What the task asks
Nothing but the lines from the one containing "Viewport: 833px width, 372px height." through the last line of the data below should be returned, each exactly as it stands, pictures excluded.

☆ ☆ ☆

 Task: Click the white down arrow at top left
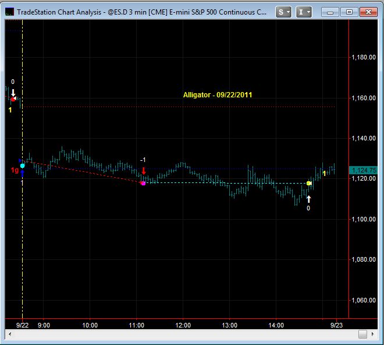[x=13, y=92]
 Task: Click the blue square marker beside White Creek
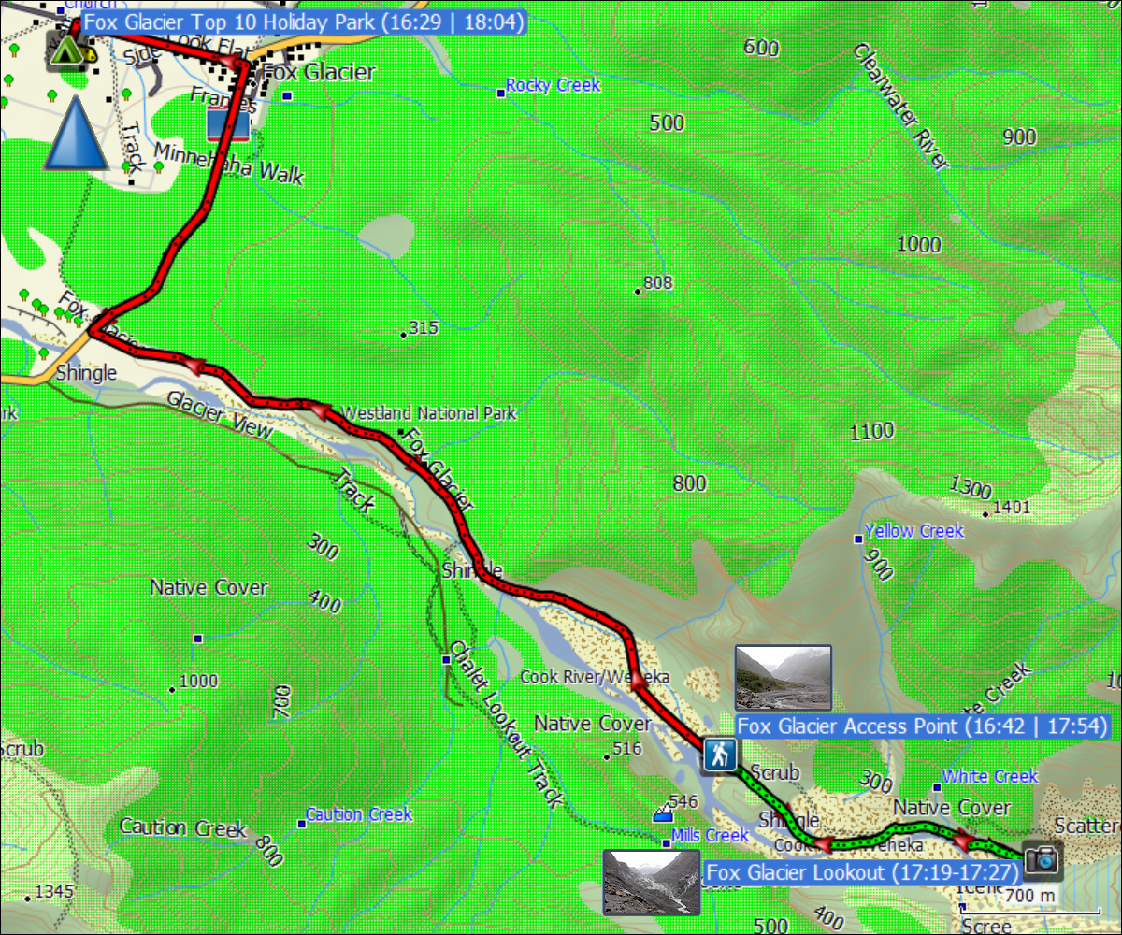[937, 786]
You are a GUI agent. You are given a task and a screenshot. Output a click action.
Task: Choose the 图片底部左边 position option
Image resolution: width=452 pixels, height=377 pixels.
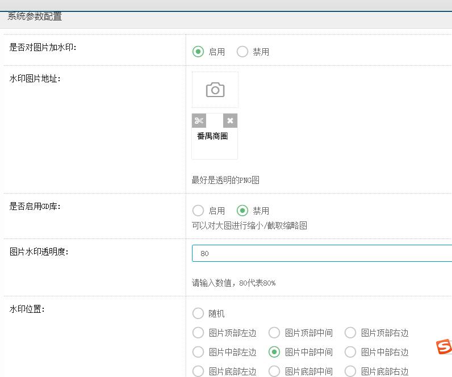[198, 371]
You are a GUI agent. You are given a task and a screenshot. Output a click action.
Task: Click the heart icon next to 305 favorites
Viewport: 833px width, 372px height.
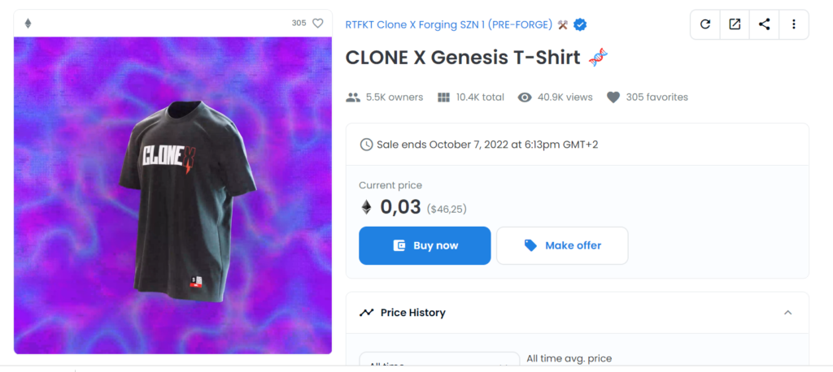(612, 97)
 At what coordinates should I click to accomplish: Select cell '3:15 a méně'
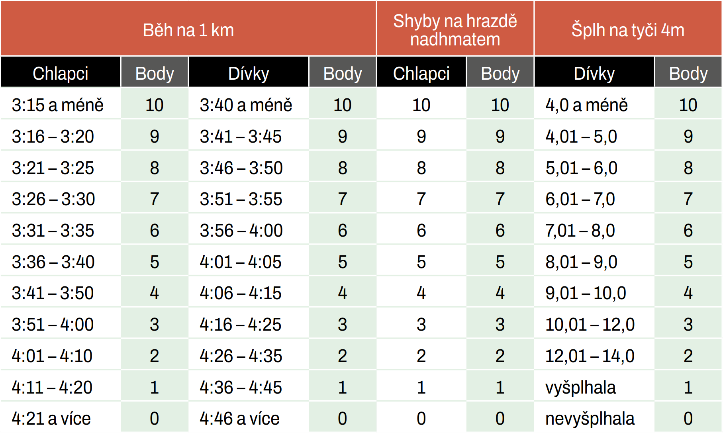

☆ ☆ ☆

Response area
Viewport: 833px width, 372px height.
(612, 97)
 At what coordinates should I click to accomplish: Select cell '3:15 a méně'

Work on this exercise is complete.